## Task statement
Restate word for word the lines of the material below, from the line with "Tap the eye" to the line with "Given: Open the @woto profile link", both lines included, and no others.
▽
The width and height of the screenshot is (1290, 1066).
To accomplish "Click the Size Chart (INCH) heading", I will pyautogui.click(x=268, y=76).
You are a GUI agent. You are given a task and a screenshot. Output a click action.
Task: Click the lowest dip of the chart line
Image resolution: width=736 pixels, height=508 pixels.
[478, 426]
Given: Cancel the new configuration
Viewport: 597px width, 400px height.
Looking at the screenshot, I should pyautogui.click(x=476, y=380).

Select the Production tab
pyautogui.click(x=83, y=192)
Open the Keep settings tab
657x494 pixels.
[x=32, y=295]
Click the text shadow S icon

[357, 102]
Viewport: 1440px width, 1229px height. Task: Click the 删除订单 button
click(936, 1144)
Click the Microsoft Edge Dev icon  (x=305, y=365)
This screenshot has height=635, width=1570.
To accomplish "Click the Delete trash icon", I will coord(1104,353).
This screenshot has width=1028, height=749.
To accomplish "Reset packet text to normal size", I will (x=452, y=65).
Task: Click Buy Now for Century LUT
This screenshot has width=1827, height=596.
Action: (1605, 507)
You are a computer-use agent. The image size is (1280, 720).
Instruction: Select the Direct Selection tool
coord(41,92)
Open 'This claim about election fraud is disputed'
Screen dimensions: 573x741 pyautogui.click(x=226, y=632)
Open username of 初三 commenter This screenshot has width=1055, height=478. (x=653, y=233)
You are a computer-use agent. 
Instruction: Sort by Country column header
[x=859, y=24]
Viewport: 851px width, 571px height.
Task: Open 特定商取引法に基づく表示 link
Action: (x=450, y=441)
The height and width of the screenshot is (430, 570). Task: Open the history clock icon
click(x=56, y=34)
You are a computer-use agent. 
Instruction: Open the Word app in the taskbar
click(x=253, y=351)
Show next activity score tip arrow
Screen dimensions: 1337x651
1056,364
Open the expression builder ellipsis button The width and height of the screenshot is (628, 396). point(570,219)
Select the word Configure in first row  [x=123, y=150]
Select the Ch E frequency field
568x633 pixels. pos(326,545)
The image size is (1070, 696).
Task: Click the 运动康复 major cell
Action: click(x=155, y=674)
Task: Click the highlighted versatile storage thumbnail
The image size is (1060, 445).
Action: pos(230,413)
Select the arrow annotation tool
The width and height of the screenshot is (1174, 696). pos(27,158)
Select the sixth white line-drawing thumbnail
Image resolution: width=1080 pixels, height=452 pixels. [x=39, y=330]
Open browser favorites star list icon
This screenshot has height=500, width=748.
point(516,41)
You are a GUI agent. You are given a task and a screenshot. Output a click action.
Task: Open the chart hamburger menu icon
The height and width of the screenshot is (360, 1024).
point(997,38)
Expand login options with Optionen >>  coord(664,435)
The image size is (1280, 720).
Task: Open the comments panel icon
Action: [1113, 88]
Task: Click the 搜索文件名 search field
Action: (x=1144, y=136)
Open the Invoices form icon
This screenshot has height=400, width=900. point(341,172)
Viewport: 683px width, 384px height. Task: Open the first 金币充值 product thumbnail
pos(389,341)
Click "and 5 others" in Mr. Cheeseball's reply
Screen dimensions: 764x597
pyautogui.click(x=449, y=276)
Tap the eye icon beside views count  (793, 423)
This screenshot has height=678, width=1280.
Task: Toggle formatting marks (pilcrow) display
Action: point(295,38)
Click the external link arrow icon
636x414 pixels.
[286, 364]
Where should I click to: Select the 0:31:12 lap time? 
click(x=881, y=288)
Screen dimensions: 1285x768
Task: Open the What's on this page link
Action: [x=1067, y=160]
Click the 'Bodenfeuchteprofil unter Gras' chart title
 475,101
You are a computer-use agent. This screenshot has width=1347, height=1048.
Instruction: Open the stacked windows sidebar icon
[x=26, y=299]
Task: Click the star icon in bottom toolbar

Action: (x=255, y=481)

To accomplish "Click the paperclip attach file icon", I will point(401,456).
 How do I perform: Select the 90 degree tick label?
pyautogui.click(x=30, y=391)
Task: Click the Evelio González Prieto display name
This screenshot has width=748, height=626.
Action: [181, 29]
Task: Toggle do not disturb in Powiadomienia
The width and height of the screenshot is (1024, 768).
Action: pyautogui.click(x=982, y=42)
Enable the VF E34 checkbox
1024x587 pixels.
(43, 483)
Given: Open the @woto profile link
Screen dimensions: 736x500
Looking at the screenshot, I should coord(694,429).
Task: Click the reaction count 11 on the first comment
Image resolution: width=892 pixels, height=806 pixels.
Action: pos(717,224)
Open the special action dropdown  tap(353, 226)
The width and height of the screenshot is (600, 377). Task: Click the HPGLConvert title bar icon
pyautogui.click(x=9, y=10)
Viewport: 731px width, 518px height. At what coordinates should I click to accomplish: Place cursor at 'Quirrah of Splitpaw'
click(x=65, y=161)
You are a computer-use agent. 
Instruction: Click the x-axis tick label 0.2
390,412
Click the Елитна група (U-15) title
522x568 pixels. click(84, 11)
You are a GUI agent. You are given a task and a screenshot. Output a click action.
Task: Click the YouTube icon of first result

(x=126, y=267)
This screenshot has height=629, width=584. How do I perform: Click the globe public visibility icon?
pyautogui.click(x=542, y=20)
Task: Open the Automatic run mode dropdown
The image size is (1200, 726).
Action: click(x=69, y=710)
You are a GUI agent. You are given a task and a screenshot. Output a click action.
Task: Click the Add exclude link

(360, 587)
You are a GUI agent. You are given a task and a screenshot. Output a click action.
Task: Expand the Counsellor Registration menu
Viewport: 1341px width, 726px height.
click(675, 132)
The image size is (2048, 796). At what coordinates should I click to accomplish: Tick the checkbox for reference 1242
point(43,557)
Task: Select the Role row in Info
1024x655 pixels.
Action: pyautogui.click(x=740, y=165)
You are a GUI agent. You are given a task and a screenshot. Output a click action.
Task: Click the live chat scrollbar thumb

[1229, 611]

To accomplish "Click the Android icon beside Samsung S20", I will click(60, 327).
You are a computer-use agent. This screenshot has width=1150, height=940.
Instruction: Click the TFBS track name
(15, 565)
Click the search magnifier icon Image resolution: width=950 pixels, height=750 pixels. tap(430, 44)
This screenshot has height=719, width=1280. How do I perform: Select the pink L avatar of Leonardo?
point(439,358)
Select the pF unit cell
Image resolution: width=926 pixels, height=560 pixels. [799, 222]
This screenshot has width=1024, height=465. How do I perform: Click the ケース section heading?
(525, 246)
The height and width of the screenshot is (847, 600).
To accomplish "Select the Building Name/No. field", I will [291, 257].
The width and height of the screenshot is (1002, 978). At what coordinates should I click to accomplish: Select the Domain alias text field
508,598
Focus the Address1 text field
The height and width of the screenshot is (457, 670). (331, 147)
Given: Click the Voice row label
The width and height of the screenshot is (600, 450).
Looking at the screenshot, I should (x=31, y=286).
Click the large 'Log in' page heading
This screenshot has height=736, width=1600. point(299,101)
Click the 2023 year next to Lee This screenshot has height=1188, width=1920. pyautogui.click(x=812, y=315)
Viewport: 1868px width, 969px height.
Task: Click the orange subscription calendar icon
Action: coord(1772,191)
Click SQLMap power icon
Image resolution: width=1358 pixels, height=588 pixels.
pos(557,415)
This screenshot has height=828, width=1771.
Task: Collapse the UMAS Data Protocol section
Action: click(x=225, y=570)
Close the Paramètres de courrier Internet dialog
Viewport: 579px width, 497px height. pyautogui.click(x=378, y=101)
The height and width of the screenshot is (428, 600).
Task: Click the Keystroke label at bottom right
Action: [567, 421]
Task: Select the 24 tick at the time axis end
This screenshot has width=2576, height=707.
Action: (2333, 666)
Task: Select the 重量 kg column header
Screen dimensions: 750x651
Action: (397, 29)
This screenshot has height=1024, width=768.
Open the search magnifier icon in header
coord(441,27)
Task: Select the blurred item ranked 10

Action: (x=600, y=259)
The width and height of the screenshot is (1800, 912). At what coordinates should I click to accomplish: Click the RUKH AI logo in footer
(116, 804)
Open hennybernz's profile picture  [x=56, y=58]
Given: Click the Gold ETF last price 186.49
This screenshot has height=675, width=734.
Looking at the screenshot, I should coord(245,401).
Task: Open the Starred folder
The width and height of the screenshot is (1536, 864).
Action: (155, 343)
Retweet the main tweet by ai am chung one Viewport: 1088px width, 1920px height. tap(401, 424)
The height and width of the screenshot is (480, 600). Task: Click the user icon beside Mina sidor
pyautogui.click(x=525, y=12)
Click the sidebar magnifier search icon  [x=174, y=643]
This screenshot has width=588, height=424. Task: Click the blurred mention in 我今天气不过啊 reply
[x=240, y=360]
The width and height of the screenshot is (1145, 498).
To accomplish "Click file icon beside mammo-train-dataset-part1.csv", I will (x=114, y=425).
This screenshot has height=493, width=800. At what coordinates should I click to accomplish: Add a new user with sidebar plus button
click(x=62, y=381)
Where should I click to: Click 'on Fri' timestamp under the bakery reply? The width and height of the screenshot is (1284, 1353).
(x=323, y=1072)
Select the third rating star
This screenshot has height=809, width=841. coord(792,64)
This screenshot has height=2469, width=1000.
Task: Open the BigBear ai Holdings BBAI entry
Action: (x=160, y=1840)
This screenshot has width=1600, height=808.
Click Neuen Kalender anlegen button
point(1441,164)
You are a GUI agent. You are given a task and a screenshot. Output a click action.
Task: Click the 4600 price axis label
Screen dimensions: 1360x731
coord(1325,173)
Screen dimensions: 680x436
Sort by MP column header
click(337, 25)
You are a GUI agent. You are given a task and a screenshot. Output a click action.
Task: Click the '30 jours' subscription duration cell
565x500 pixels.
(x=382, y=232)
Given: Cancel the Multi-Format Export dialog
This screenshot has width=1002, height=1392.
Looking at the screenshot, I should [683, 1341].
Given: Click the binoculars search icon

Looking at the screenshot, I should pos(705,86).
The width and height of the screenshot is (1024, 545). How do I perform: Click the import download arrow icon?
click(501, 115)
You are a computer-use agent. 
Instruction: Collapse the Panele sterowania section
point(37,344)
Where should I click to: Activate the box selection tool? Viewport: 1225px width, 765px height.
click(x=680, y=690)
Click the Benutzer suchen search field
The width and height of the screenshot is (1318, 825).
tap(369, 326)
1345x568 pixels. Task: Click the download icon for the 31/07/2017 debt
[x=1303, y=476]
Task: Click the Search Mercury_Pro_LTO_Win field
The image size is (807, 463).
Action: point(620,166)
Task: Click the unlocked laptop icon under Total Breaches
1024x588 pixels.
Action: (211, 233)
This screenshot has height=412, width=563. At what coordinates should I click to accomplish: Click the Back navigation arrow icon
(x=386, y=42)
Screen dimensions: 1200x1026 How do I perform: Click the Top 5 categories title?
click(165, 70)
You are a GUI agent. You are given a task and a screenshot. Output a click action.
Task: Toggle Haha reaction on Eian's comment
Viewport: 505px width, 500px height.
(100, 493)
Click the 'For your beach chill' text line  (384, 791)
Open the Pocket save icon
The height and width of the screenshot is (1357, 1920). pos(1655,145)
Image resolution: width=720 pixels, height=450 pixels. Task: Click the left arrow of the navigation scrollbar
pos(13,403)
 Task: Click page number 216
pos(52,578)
△
## Task solution
Tap the eye icon beside views count  (793, 423)
This screenshot has height=678, width=1280.
Task: Toggle formatting marks (pilcrow) display
Action: point(295,38)
Click the external link arrow icon
636x414 pixels.
[286, 364]
Where should I click to: Select the 0:31:12 lap time? 
click(x=881, y=288)
Screen dimensions: 1285x768
Task: Open the What's on this page link
Action: [x=1067, y=160]
Click the 'Bodenfeuchteprofil unter Gras' chart title
 475,101
You are a computer-use agent. This screenshot has width=1347, height=1048.
Instruction: Open the stacked windows sidebar icon
[x=26, y=299]
Task: Click the star icon in bottom toolbar

Action: (x=255, y=481)

To accomplish "Click the paperclip attach file icon", I will point(401,456).
 How do I perform: Select the 90 degree tick label?
pyautogui.click(x=30, y=391)
Task: Click the Evelio González Prieto display name
This screenshot has width=748, height=626.
Action: [181, 29]
Task: Toggle do not disturb in Powiadomienia
The width and height of the screenshot is (1024, 768).
Action: pyautogui.click(x=982, y=42)
Enable the VF E34 checkbox
1024x587 pixels.
(43, 483)
Given: Open the @woto profile link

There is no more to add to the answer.